Bastian, Beisser & Carlson, Fort Dodge, for appellant.

Johnson, Burnquist & McCormick, Fort Dodge, for appellee Mary Shonka.

Kersten & Opheim, Fort Dodge, for appellee Roger E. Campbell.

RAWLINGS, Justice.

By law action plaintiff, Mary Shonka, guest in an automobile owned and operated by host-driver, Leola Belle Rice, Sought damages from defendant, Roger E. Campbell, owner and operator of another automobile, as a result of collision of the two vehicles. Defendant Campbell cross-petitioned against host-driver Rice, as concurrent tort feasor, for contribution. A counterclaim against Compbell was filed by Rice for damage to her car.

Trial to jury resulted in verdict for plaintiff Shonka against defendant Campbell and he in turn was allowed recovery over against cross-defendant Rice for all in excess of half the amount paid by him to Shonka.

From judgment on verdict adverse to Rice on Campbell's cross-petition she alone appeals. We reverse.

About 3:00 P.M., February 27, 1964, hostdriver Rice left her place of employment to go home. Plaintiff was riding with her in the right front seat. They were traveling in an easterly direction across the Karl King Bridge in Fort Dodge. This span is a four lane highway with a divider and two marked lanes for east bound traffic.

Host-driver Rice Began a gradual turn from the right to left lane of travel, with dispute as to whether a left turn signal was given.
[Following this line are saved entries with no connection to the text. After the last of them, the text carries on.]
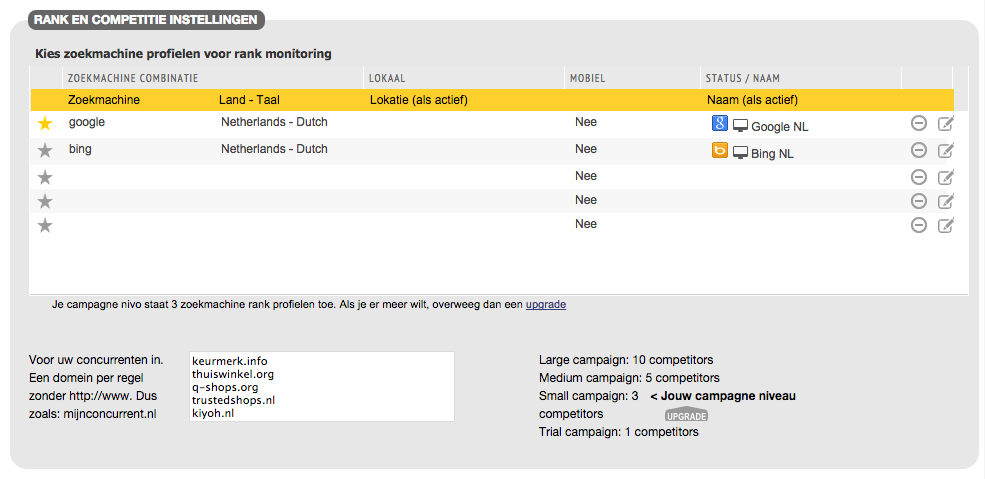This screenshot has width=985, height=479.
Task: Click edit icon on the last empty row
Action: (945, 225)
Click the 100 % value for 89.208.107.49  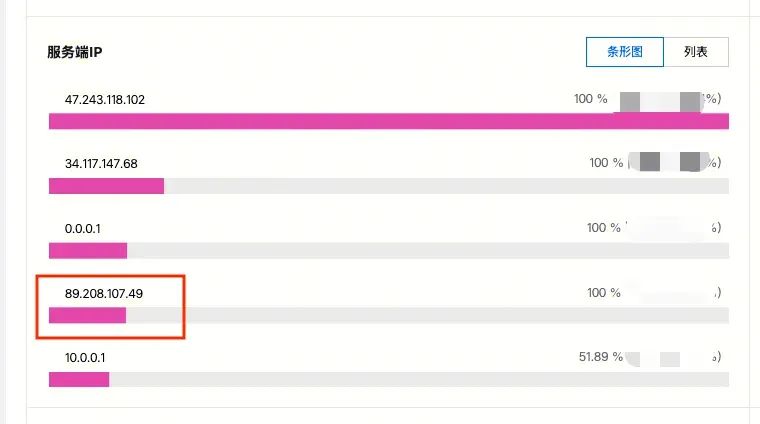pos(603,293)
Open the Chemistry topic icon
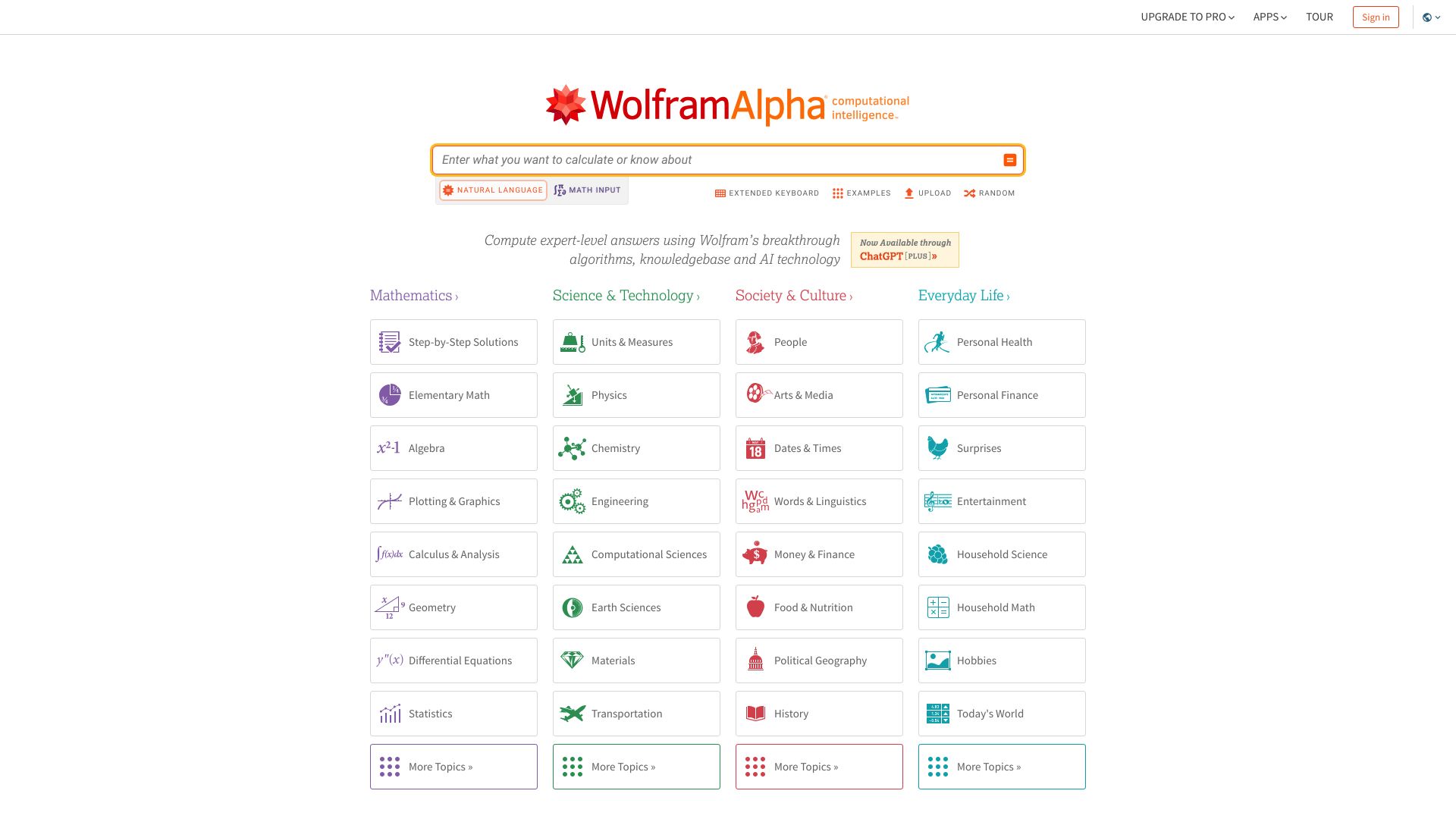 [x=573, y=448]
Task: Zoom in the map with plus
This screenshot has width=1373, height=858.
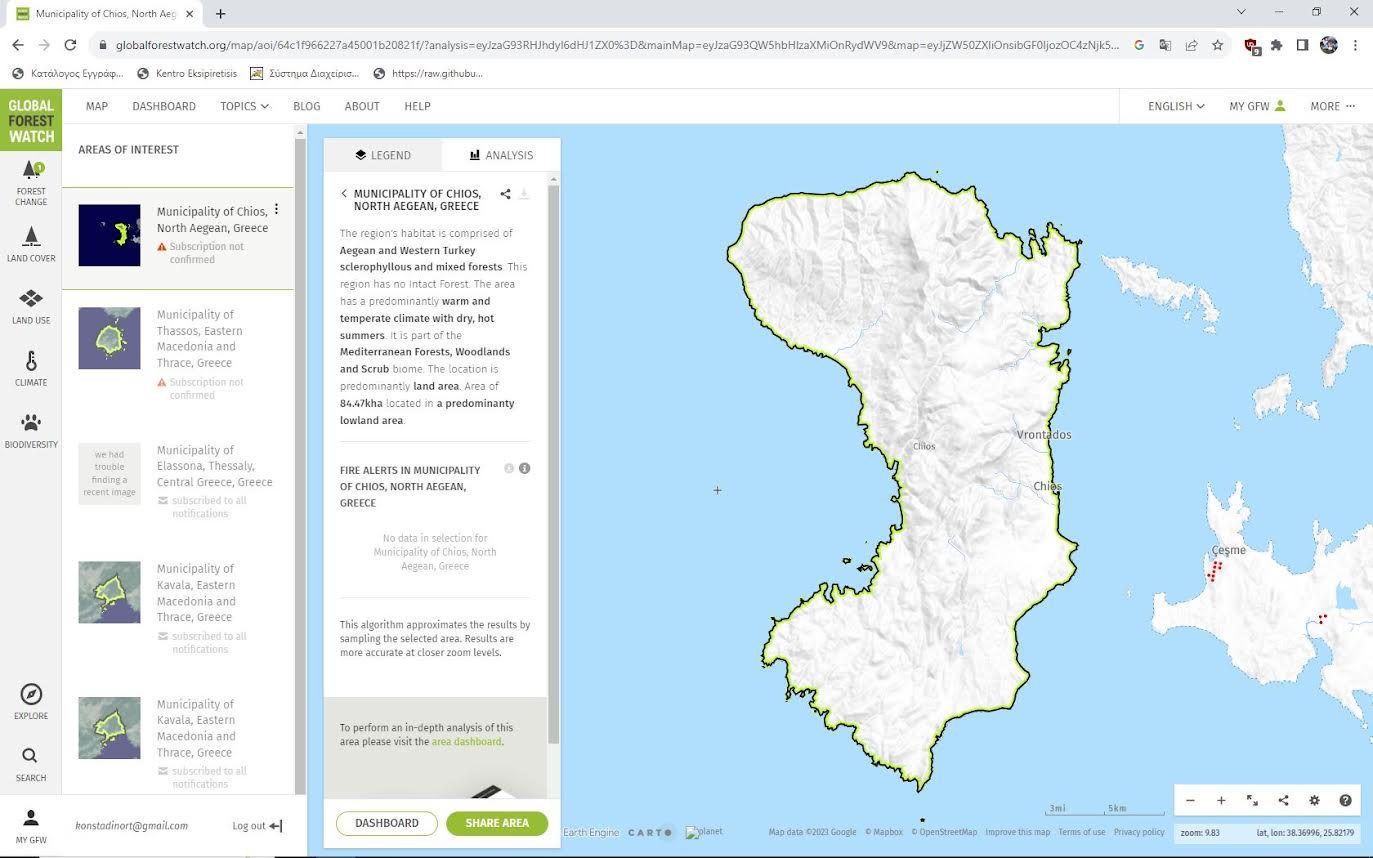Action: pyautogui.click(x=1221, y=801)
She was about half way into the left lane when the rear of her car was struck by the following same direction vehicle owned and operated by defendant Roger E. Campbell. He had just finished drag racing and immediately prior to the collision was traveling 55 miles per hour in a 35 mile an hour zone.

Plaintiff was severely injured and brought action at law against defendant Campbell. He in turn cross-petitioned against host-driver Rice.

At close of all the evidence Rice, defendant to cross-petition, moved for a directed verdict on Campbell's action because of the host-guest relationship existing between her and Shonka. The trial court overruled this motion and submitted the actions to a jury.

Following the verdicts host-driver Rice moved for judgment notwithstanding the verdict on Campbell's cross-petition. This motion was overruled.

For purpose of our review it is conceded: (1) Plaintiff Shonka was a guest in the Rice car, and (2) the host-driver was neither under the influence of intoxicating liquors nor operating her automobile recklessly.

I. We have held where there is no claim or showing of an intentional wrong, or moral turpitude, or any concerted action by alleged tort feasors, there is at least a right of equitable contribution between them. Best v. Yerkes, 247 Iowa 800, 805--810, 77 N.W.2d 23, 60 A.L.R.2d 1354. See also Blunt v. Brown, D.C., 225 F.Supp. 326, 328.

But since Rice and Shonka occupied a host-guest relationship our task is to determine whether the Iowa guest statute affords a negligent host-driver immunity from liability for contribution to a third party tort feasor.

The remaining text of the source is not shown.